The couple did a lot of Googling looking for “what our options might be, looking for a peaceful exit that would be a pill or cocktail I could take that would allow me to go to sleep at the time of my choosing.” But no such pill or cocktail existed legally in California. “I felt like it was up to me to jerry-rig this, to find my way around the system because I didn’t find the system acceptable.”
Glass remembered the advocacy group Compassion & Choices from having watched a documentary a few years earlier called How to Die in Oregon. She contacted them to see if they could help her find a way to die on her own schedule. Later, when her cancer had stabilized, she became an unpaid volunteer for the organization. This has included speaking publicly on behalf of SB-128.
With her husband, Glass created “One Year With Lung Cancer,” a video composed of one photograph a day of Glass going through her treatments, with musical accompaniment from Glass’s brother, Lawrence. She also blogs about cancer for The Huffington Post, and started a second career as a motivational speaker, giving talks at spas in Arizona and Mexico.
Seymour took early retirement from his tech job and the couple settled into a routine, as far as the treatment schedule would allow. They worked in their shared home office in the morning, met for lunch, went together to the gym where Glass swam and Seymour lifted weights, and returned home for dinner with Tristan. Many evenings they took an after-dinner walk.
“The days are really lovely,” she said at the time, “except for this part where I have cancer.”
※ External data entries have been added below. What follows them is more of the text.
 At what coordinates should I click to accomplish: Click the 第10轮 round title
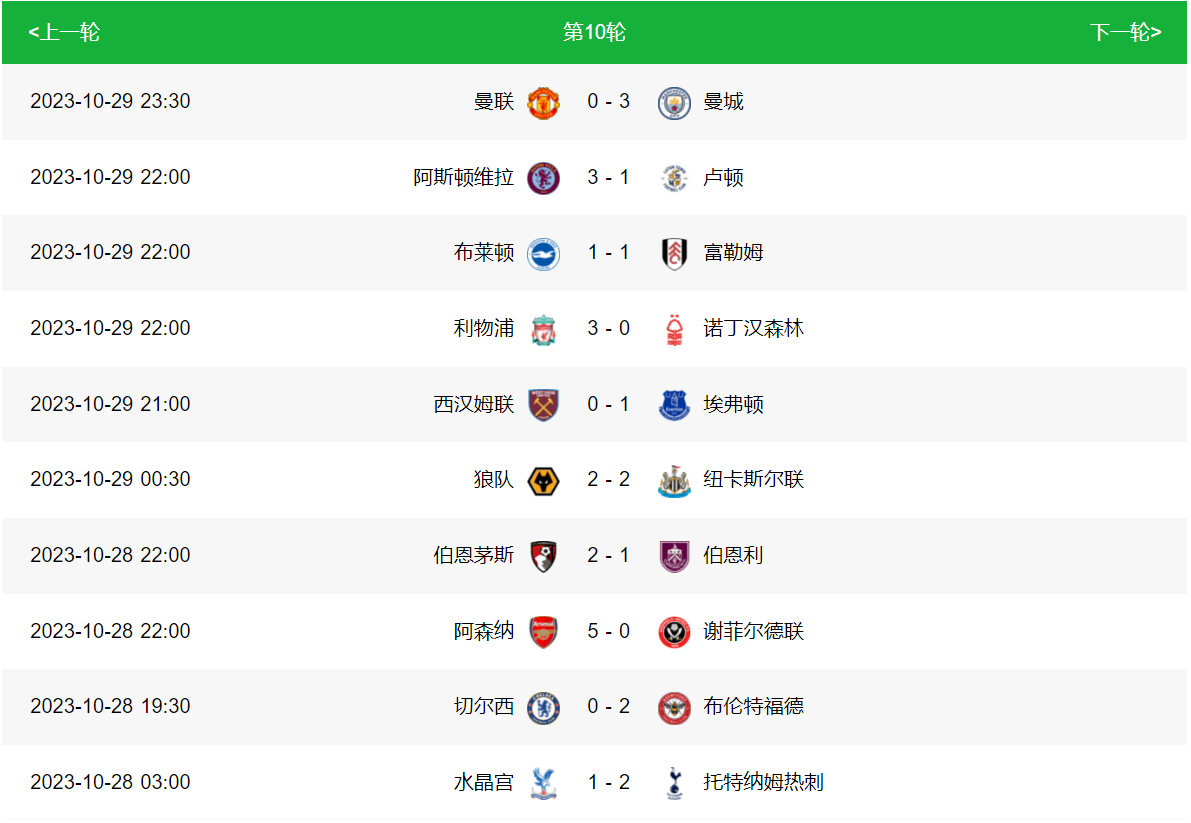594,32

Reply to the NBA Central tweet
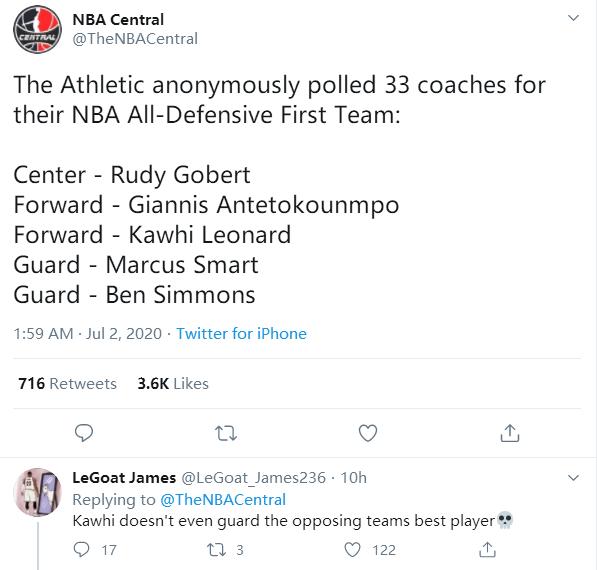click(83, 433)
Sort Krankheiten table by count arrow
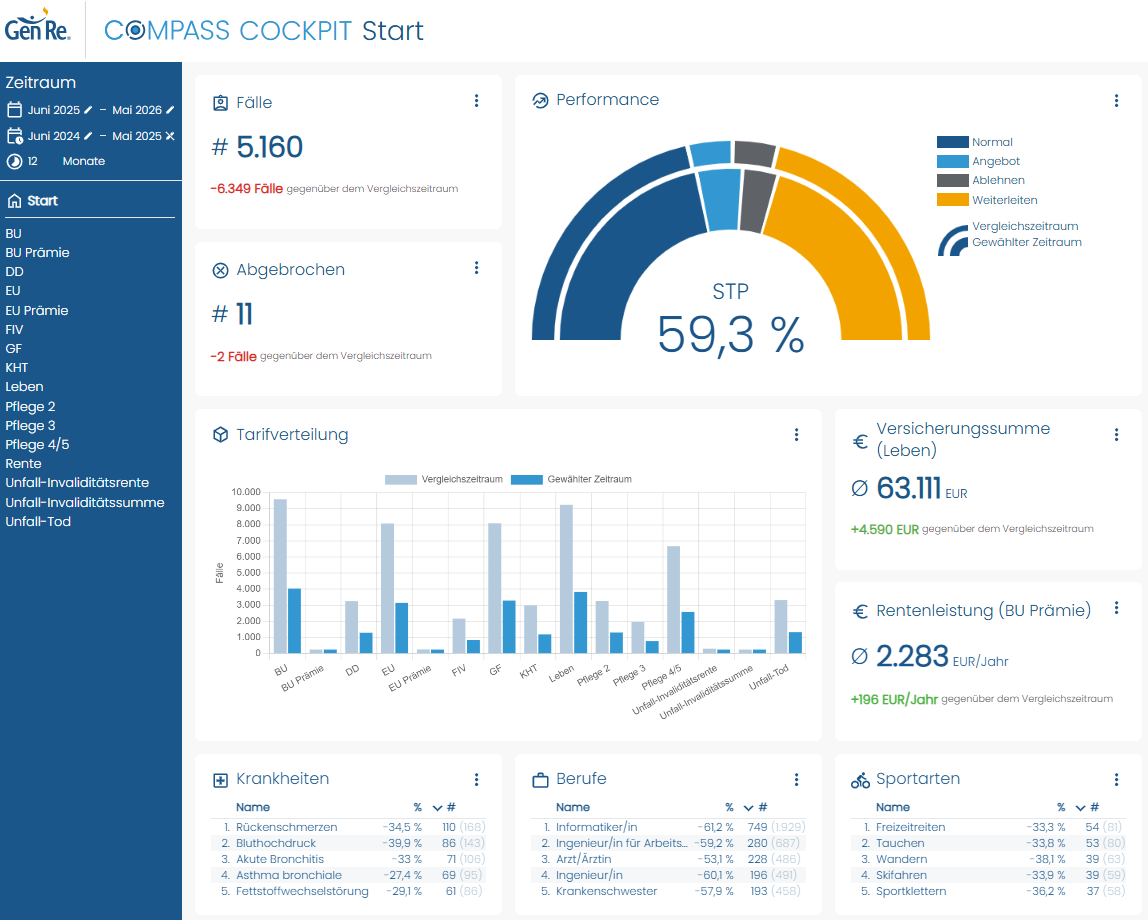 (x=438, y=808)
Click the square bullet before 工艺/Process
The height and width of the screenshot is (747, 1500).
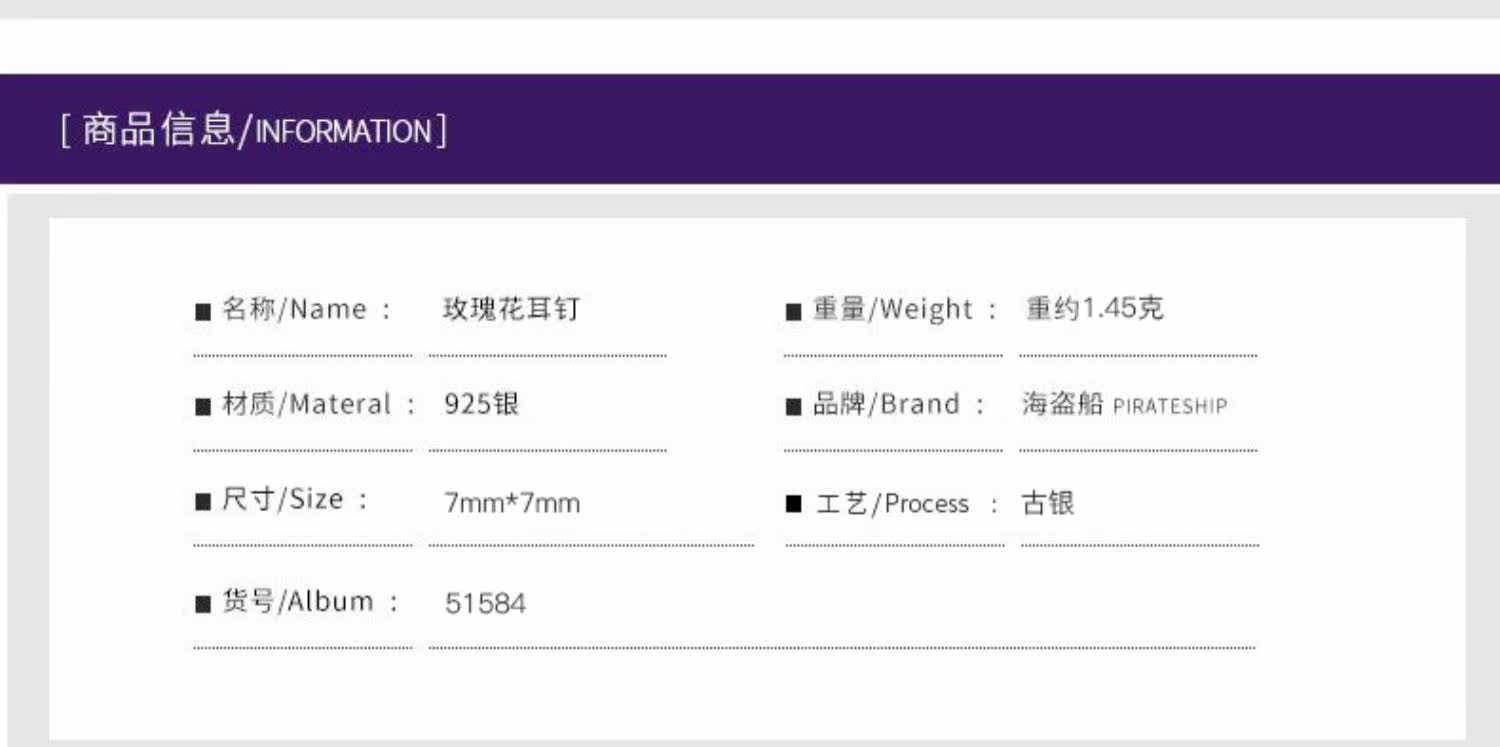(794, 504)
Now her focus is on getting SB-128 passed. “I’m doing everything I can to extend my life,” she said at a press conference from the state capitol building last January, when the bill was introduced. “No one should have the right to prolong my death.”
Glass is already suffering a good deal, but she said it’s too soon to decide how much suffering would be enough to make her start thinking about hastening her death. Her plan now is to tough it out through the grueling chemotherapy, which usually takes four to six months. “Then we’ll see where I am,” she said.
“But regardless of whatever happens to my cancer,” she added, “it would be an enormous relief to me if this bill passes in September and the governor signs it.”
The earliest the law could go into effect is January 1, 2016, which might turn out to be too late to help her directly. But even if she doesn’t live to see it implemented, Glass said, knowing it was on the horizon “means I would have the rest of my life when I would be able to live in peace.”